Josiane : Déjà on voit que monsieur Hollande a dit qu’il ne devrait pas avoir de personnes impliquées dans des affaires un peu douteuses. Apparemment le premier Ministre, il a déjà eu des problèmes avant. Monsieur Fabius il se retrouve aussi avec une histoire ancienne sur le dos. J’estime que ce n’est pas toujours franc ce qu’ils disent. Ils n’ont jamais été franc en fait je suis d’accord. Tout le monde doit savoir, surtout pour les hémophiles parce que c’est vrai que quand on parle du sida, on entend toujours drogués, homosexuels. Mais souvent les hémophiles ne sont pas comptés. On dirait qu’ils sont oubliés je trouve. Je trouve qu’ils sont aussi victimes et peut-être plus victimes parce qu’ils ont été contaminés en se soignant.

Sandra : Auriez-vous un message pour ceux qui sont dans la même situation que vous, qui sont aussi des victimes de l’affaire du sang contaminé mais qui préfèrent ne pas en parler, qui n’osent pas en parler, qui se disent que ça ne sert à rien ?

Josiane : Moi je dirai qu’il faut savoir en parler au contraire. Il faut dire la vérité et d’ailleurs c’est pour ça que ça me tenais beaucoup à coeur de témoigner parce que j’estime que c’est normal que ça continue à se savoir. Il ne faut pas se taire et beaucoup parler.

Cédric : Puis il ne faut pas que les gens en ait honte non plus parce que ce n’est pas de leur faute. On a été malade quand on a été tout bébé et on n’a pas choisi. Ce n’est pas comme certains drogués qui se sont piqués avec des aiguilles de quelqu’un d’autre qui est malade.

Josiane : Non mais ça rejeter la faute, ce n’est pas...

Cédric : Non non mais...

Josiane : C’est différent quoi.

Cédric : Après il y en a c’était leur choix s’ils sont tombés malades.

Josiane : Enfin leur choix... entre guillemets quand même.

Sandra : Oui parce que on est jamais coupable d’une maladie.

Josiane : Voilà c’est ça tout à fait. On n’est pas coupable.

Cédric : Disons qu’ils se seraient drogués avec des aiguilles saines, ils n’auraient jamais eu ce problème-là.

Josiane : Mais disons que la drogue comme elle entraîne toujours un manque, s’il n’y en a pas, ils sont prêts à tout pour avoir leur substance.

Sandra : Et il faut savoir que la gauche a mis du temps à mettre les seringues en vente libre.

Josiane : Oui aussi.

Sandra : Parce qu’une fois que les seringues ont été en vente libre, le nombre de contamination par les seringues a fortement diminué.

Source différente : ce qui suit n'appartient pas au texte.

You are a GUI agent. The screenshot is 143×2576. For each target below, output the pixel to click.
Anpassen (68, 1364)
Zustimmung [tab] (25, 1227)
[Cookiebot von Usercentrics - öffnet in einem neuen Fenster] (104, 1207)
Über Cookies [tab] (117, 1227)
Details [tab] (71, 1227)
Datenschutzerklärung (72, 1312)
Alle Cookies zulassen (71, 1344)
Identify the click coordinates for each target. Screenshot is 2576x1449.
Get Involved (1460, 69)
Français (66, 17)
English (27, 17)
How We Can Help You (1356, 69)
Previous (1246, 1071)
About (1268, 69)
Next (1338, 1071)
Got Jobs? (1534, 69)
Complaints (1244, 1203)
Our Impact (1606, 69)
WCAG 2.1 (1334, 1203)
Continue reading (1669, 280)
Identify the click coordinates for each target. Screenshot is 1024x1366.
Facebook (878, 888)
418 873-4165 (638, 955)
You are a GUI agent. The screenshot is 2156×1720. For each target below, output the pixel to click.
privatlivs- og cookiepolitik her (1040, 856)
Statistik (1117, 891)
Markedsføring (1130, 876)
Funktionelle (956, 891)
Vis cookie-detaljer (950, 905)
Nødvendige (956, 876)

Josiane : Oui ça aussi. Donc il ne faut pas dire les drogués ou les homosexuels c’est leur faute. Non ce n’est pas leur faute. Non, ce n’est pas ce qu’il a voulu dire. Quelque part ils sont sous l’emprise d’une drogue, il y a des personnes qui n’ont pas la force morale d’arrêter et ça malheureusement on n’y peut rien. Ils ont ce besoin et à n’importe quel prix ils le font. Ils trouvent une seringue usagée, ils s’en servent. C’est vrai que dans le cas des hémophiles c’est quand même des produits qui les soignaient qui ont été.... c’est une autre chose quoi. Mais c’est vrai que les hémophiles n’ont pas été très nombreux quand même à être contaminés, c’est pour ça qu’on ’en entend moins parlé.